Suckling, is the art of administering the maternal milk to an infant, by the breast.

Having already, in the articles Breasts, Milk (vol. iii. p. 202), and Nipples, stated the particulars relative to this important function in the animal economy, we shall briefly observe, that all mothers are by Nature enjoined to suckle their own offspring ; and that they cannot in justice decline such affectionate office, excepting from the most urgent and absolute motives; such as a general diseased habit; want of milk; or a local disease in the breasts. These impediments, however, seldom occur; though many delicate women are apt to assign a variety of other causes, which induce them to neglect a duty, incumbent even on irrational creatures.

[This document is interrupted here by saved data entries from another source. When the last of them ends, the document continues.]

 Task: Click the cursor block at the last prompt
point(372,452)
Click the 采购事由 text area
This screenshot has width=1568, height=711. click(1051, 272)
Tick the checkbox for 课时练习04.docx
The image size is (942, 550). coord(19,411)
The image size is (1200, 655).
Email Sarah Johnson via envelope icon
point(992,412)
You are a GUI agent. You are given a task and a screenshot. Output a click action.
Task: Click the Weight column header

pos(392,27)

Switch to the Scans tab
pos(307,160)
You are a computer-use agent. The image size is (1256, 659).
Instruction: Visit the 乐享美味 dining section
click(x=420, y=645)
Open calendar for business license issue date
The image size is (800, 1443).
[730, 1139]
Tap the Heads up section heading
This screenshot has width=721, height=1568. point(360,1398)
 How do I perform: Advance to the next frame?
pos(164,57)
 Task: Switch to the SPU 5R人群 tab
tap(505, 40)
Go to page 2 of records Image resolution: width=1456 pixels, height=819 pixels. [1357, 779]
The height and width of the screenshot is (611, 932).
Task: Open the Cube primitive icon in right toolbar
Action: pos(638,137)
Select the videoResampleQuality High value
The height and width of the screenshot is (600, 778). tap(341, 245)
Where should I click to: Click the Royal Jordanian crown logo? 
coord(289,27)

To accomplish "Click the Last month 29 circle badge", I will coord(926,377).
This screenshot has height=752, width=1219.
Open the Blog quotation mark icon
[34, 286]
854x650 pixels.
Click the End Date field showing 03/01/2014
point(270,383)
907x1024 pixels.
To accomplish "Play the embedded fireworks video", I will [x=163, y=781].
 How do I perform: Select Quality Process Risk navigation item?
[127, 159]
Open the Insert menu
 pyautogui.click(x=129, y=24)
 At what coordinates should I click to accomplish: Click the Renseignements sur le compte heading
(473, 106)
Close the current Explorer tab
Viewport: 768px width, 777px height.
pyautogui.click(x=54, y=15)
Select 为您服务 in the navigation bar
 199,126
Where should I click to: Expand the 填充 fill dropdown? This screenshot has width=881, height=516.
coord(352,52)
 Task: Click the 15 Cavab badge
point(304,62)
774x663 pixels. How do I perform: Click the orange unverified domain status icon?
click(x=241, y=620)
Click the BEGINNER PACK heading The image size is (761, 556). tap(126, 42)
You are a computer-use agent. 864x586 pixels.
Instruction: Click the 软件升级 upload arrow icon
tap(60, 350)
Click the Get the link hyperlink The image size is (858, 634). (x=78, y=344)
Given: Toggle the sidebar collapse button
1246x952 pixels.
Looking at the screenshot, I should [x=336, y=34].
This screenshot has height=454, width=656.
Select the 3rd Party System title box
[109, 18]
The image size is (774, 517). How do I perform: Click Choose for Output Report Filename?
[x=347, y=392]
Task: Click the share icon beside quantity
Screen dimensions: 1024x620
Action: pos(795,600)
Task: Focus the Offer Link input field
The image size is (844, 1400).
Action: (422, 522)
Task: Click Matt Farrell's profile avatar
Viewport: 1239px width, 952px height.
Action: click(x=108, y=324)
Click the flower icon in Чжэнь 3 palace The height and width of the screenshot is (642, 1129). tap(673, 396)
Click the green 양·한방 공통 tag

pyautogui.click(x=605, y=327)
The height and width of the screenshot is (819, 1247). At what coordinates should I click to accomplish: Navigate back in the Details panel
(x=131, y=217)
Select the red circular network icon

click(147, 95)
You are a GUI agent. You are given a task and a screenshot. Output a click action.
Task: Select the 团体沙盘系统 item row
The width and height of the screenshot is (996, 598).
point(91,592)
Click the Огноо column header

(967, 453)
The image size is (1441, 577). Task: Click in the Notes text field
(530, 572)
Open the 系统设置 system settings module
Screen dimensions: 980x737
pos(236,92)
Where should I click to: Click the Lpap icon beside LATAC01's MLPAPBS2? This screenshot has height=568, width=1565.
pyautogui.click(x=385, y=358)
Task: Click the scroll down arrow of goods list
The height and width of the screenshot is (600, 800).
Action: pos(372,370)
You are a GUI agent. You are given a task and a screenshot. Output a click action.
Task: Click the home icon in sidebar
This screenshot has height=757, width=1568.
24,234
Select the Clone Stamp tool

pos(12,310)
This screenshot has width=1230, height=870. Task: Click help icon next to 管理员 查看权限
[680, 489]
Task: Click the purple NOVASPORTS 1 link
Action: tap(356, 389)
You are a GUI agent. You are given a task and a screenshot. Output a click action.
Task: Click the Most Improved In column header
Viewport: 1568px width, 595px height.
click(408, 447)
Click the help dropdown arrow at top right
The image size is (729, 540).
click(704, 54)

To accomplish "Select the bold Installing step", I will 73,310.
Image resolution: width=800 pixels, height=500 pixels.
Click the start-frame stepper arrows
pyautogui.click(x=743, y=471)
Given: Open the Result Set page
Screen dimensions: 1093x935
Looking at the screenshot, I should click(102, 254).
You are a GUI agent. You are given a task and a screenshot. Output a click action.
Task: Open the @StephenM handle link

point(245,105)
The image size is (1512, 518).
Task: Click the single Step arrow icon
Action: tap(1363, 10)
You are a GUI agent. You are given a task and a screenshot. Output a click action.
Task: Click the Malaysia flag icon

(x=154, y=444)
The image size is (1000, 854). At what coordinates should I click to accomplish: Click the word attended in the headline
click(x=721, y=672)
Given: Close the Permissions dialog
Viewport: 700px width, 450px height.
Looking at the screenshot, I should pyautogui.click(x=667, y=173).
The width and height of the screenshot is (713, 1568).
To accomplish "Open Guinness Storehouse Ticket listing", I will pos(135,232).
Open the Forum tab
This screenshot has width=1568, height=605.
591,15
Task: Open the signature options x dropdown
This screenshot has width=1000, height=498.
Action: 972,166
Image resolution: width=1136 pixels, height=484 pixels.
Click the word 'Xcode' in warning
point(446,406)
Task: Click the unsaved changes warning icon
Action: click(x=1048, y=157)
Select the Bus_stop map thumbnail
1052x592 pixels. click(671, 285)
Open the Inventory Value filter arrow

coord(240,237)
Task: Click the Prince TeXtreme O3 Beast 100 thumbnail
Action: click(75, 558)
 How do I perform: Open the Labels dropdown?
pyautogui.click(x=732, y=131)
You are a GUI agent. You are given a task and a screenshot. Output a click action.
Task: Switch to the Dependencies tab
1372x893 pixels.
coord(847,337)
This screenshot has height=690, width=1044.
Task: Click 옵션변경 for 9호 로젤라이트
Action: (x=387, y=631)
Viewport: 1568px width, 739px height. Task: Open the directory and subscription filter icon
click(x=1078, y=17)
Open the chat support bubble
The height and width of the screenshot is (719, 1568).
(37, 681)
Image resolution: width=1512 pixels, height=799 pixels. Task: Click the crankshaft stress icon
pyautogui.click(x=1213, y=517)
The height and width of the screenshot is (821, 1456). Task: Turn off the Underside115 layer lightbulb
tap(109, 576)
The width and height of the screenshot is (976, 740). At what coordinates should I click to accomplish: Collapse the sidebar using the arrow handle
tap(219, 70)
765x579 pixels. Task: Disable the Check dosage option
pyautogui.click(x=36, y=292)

If it be true, that milk is secreted in proportion to the quantity drawn, it follows, that by such practice the breast can never be so emptied as not to receive a fresh supply. Hence, the infant should be suckled, and put to the breast, as soon as it evinces a desire, which will be in less than 12 hours after delivery, frequently within an hour; provided no food be previously allowed. Although the quantity of milk thus obtained be very small, yet it is adapted to the purpose ; and will not only afford sufficient nutriment to the child, but at the same time be calculated to produce another useful effect, namely, that of cleansing the bowels, and carrying off the meconium, or the first excrement. For these obvious reasons, we fully agree with the Rev. C. CRuttwell, who judiciously observes, that " at any time when the nipples and breasts are not uneasy, or inflamed, the child may suck without fear; but, if omitted till the breasts become uneasy or inflamed, every effort of the child's inciting will add to the mother's torment, deprive her of rest, and most probably increase the disease."